Today is not a good day. One of those days where I wish I had sick days so I could just stay in bed all day. Not sure if it's because of the diet change or that it's close to "that time of the month" but I am on an emotional roller coaster today.

My boyfriend and I got in a fight last night, mostly my fault- as I jumped down his throat for no reason. Usually we talk things out before we go to sleep but because we live 2 hours apart, that did not happen. Needless to say, I didn't sleep well last night.

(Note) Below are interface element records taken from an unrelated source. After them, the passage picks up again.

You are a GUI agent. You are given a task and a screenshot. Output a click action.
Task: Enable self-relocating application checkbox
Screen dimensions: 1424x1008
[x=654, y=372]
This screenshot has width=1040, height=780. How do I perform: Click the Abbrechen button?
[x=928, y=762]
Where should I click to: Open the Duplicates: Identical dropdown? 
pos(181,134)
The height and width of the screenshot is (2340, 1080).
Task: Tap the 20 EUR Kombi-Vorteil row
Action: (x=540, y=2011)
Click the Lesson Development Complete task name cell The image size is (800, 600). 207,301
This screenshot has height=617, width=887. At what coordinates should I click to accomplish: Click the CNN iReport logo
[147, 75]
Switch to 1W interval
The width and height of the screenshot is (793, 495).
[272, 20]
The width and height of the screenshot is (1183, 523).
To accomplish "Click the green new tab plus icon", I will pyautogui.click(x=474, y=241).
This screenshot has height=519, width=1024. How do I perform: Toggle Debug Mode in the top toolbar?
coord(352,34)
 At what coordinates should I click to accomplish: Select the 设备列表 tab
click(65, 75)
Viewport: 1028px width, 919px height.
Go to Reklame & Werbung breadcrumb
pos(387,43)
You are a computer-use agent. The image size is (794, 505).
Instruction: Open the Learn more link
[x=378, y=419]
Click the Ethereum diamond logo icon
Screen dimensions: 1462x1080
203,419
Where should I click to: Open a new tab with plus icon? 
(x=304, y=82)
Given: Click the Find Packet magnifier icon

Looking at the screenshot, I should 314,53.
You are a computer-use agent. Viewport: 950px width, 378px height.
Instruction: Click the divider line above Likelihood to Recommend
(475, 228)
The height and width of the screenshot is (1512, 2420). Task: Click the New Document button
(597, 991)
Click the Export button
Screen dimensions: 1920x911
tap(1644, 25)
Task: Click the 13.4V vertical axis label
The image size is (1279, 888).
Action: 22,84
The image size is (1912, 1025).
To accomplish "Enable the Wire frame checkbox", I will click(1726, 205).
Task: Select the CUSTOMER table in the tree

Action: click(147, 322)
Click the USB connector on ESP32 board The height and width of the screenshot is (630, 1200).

I woke up this morning filled with emotions: worry, stress, anger, sadness, you name it. I am having some money issues and have had to budget a lot which means that this month when my CrossFit membership ends I won't be able to renew. So along with all those money troubles and having to cut activities out of my life that I thrive on, I am now worried about my relationship as well. I am consumed with thoughts of why I do the things I do, and why I can't just change for the person I love.

I have always been an emotional eater so I am trying my best to stay on the plan and not cheat. This mornings breakfast was pork, mushrooms, onions and a peach. Hopefully tomorrow will be a better day.

1 comment:

  1. I'm so proud of you for sticking with the diet! I wondered about the time of month issue. I hope day 4 will be better!